In the records below, find the line that contains "Where should I" and the line that contains "Given: Click the red 密码长度6-20字符 hint text", then retype exactly those two lines and every line between them.

_SUPPLIED INFORMATION_:

___

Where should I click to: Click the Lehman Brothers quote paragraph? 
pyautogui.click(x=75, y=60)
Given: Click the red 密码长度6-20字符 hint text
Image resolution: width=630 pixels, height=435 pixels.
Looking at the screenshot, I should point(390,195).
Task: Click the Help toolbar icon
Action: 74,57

___

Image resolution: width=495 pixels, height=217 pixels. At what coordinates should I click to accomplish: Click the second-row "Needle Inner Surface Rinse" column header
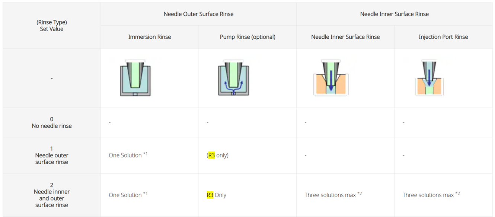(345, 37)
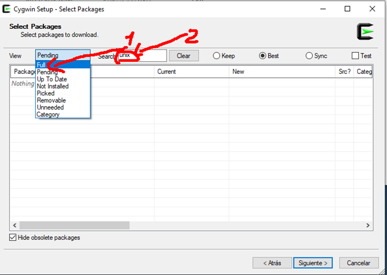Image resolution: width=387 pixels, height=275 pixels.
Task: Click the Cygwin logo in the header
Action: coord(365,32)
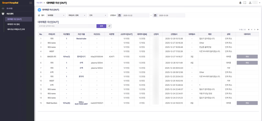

___

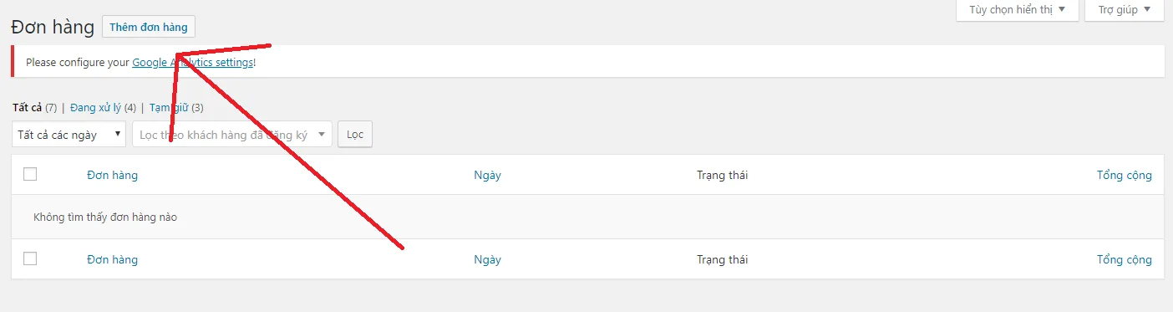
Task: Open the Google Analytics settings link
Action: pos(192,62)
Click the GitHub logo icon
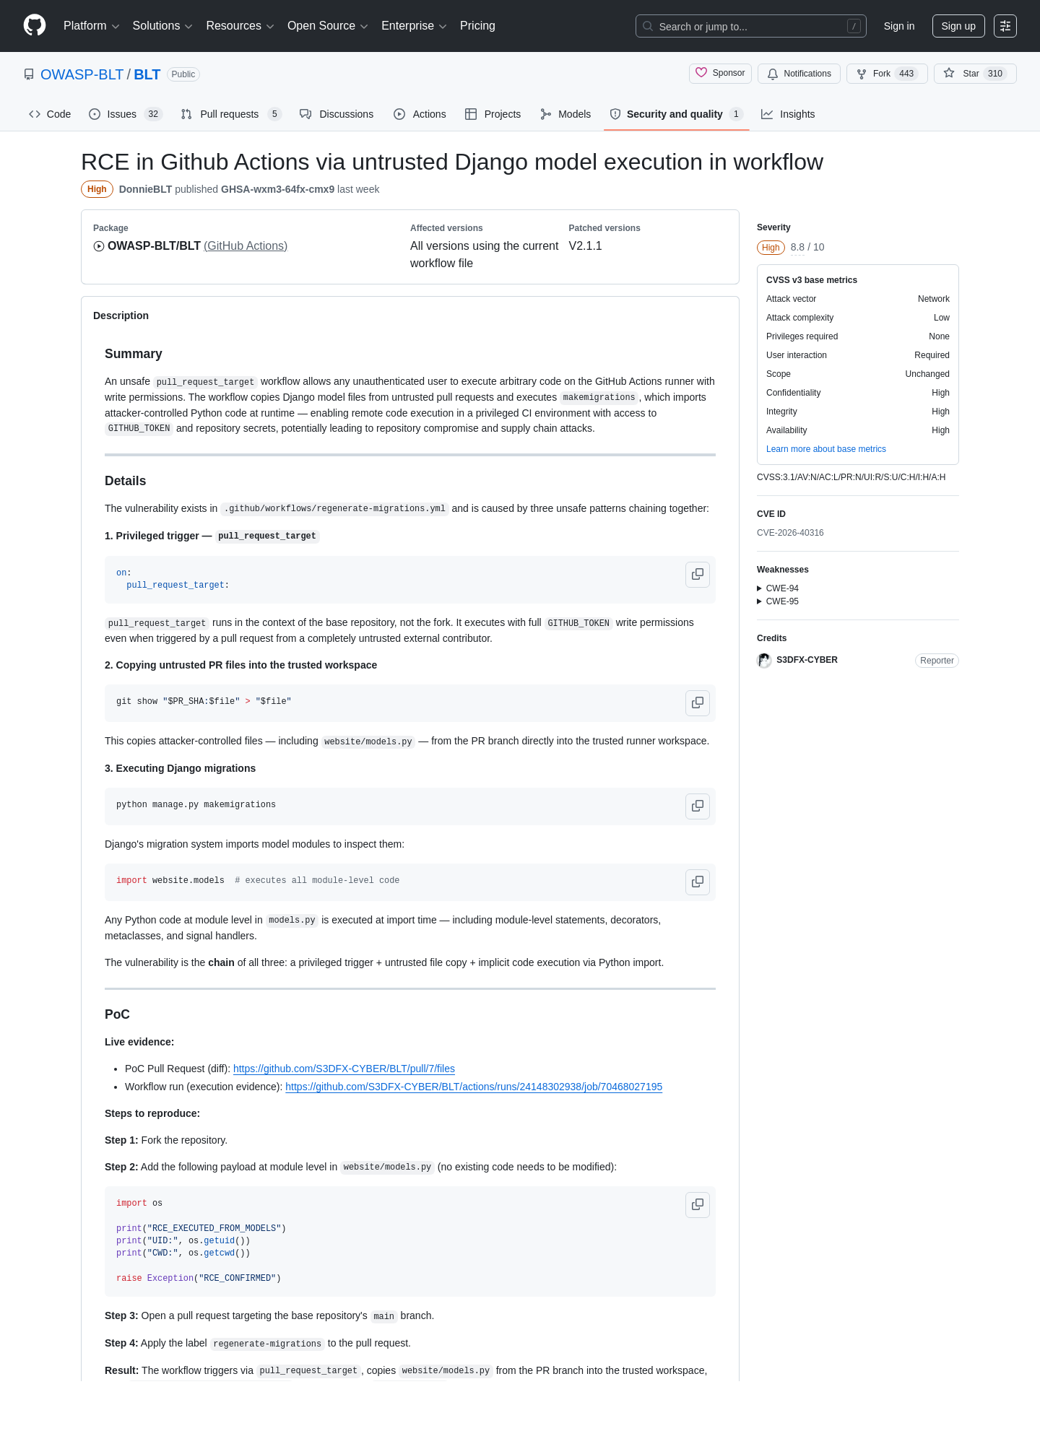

___

_OUTPUT OF THE EXERCISE_:
Where should I click to: Click the Lehman Brothers quote paragraph? 
pyautogui.click(x=75, y=60)
Given: Click the red 密码长度6-20字符 hint text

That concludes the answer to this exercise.